Early on, H's conduct was described as "contrary to the duty placed on parties to help the court to further the overriding objective".  Full disclosure was one of the issues Moylan J had to address, along with beneficial ownership of shares, add-back arguments, responsibility for tax liabilities, identification of non-matrimonial assets, third party interveners and, finally, the allocation of certain assets.  A very fact-specific case which provides a detailed analysis of applying the law to the facts. 

Marr v Collie [2017] UKPC 17 (Lord Neuberger, Lady Hale, Lord Kerr, Lord Wilson, Lord Sumption)
Here, we have a Bahamian case where the Privy Council provided clarification of Stack v Dowden and Jones v Kernott and guidance as to the circumstances where a resulting trust analysis will be appropriate in a domestic-commercial relationship. 

To recap, Stack v Dowden established that where a domestic property is conveyed into the joint names of cohabitants, without any declaration of trust, prima facie both the legal and beneficial interests in the property are joint and equal. That position could only be displaced if the parties' whole course of conduct in relation to the property showed a common intention that their beneficial interests were to be different from their legal interests. The same principle arose in Jones v Kernott [2010] UKSC 53 concerning the beneficial interests in a family home acquired in joint names by an unmarried couple.

M and C had been in a relationship for some 17 years.  They had acquired several properties, a boat, a truck and an art collection.  Whilst one property had been purchased as their home, the others had been investments and buy-to-lets.  The agreement between the couple was that M would pay for the property and C would carry out the redevelopment works. 

The properties had been put into joint names without specifying the parties' respective beneficial interests. And when the relationship ended, M sought a declaration as to the beneficial ownership.  He claimed that the presumption of a resulting trust in his favour should be upheld without him having to prove it.

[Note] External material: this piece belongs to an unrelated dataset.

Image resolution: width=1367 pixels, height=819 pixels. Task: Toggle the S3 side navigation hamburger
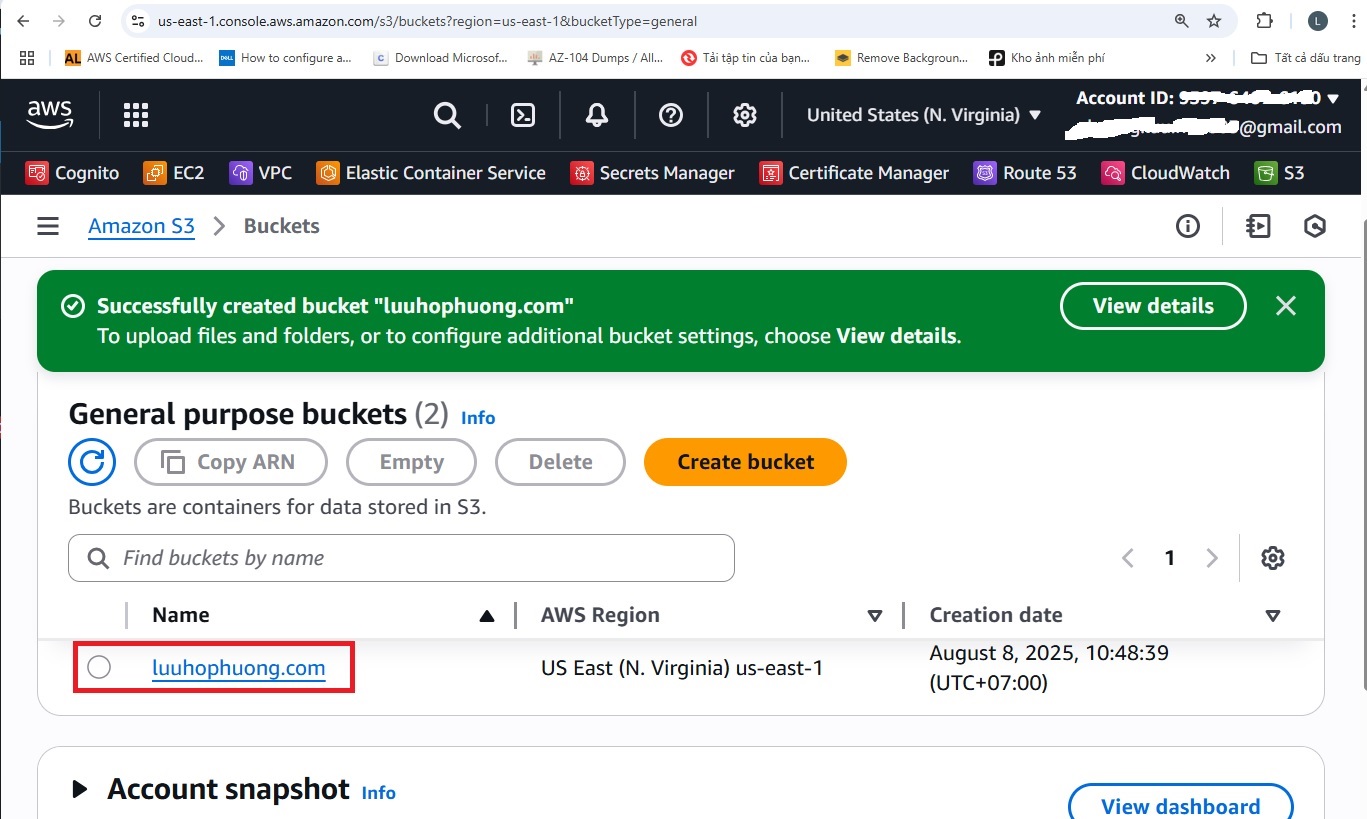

At first instance, the judge ruled that all the properties and other items were held on trust for M.   The trial judge relied upon the analysis of the Court of Appeal in Laskar v Laskar [2008] 1 WLR 2695 that the Stack v Dowden presumption (that beneficial ownership follows the legal ownership) only applied to properties acquired as the domestic home, and that investment properties even if acquired by cohabiting couples were to be treated by reference to "classical" resulting trust principles.  The burden had been on C to rebut the presumption of a resulting trust in M's favour and he had failed to discharge it. 

C, largely successfully, appealed.  The Bahamian Court of Appeal found that there was sufficient to show that there had been a common intention that M and C would share the beneficial interest in the investment properties equally as well as in the boat and truck.  M appealed to the Privy Council. 

The Privy Council found that both lower courts had failed to properly consider and make findings on the parties' intentions at the time of the acquisition of the investment properties.  It accepted M's evidence that he had not intended to confer an equal beneficial interest in the investment properties on C, and that the decision to have the properties conveyed into joint names was on the basis that C would make an equal contribution to their development – a contribution that never fully materialised.  M's appeal was allowed.

Significantly, the Privy Council emphasised that it did not regard the Stack v Dowden judgment to be limited to the "purely domestic setting", and that it applied also to investment assets.  The implications are potentially broad given the reduced role of the presumption of resulting trusts in relation to a couple's assets. 

The case has been remitted back to the Supreme Court of the Bahamas for a determination of ownership of the investment properties.